- _Task input_:
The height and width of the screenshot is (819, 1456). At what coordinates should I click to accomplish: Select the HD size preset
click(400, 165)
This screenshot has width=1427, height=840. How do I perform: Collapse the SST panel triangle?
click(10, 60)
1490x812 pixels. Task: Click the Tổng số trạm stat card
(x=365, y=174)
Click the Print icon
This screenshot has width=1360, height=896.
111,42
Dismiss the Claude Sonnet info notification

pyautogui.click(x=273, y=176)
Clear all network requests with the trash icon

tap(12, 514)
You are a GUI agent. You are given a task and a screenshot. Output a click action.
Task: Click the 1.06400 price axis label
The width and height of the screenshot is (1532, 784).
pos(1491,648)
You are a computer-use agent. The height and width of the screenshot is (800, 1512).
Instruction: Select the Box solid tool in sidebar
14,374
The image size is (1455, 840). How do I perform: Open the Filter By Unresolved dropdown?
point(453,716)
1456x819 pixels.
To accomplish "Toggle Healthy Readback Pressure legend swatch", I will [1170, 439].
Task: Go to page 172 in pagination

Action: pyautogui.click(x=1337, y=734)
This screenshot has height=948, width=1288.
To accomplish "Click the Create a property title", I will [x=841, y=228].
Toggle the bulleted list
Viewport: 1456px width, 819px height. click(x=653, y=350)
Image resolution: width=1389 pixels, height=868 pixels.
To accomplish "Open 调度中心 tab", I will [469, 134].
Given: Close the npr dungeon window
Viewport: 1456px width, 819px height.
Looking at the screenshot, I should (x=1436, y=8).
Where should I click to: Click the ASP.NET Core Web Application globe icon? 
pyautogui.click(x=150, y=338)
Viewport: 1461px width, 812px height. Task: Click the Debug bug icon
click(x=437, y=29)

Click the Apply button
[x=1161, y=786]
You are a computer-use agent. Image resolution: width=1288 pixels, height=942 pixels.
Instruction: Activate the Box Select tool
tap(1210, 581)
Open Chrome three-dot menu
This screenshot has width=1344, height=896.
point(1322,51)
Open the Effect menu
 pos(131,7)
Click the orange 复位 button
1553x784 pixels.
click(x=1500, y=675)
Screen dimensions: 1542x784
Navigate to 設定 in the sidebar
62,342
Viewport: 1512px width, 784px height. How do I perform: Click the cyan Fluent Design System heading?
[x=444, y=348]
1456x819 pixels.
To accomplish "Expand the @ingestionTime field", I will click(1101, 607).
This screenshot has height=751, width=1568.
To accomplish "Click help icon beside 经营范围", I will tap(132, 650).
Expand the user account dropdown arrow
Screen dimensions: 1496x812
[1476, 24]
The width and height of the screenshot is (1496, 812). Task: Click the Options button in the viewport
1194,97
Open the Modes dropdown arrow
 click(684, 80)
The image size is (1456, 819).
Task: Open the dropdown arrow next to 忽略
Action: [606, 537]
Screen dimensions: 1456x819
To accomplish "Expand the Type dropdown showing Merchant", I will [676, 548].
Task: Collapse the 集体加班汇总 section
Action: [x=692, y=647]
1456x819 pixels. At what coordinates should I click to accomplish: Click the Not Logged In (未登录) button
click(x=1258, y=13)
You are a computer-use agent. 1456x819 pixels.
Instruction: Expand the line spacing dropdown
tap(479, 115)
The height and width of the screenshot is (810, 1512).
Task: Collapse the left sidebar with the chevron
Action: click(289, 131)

- _The problem_:
What are the lines from the one containing "You are a computer-use agent. 1456x819" to the end of the material above? Return them exactly, and only them.

- _Solution_:
You are a computer-use agent. 1456x819 pixels.
Instruction: Expand the line spacing dropdown
tap(479, 115)
The height and width of the screenshot is (810, 1512).
Task: Collapse the left sidebar with the chevron
Action: click(289, 131)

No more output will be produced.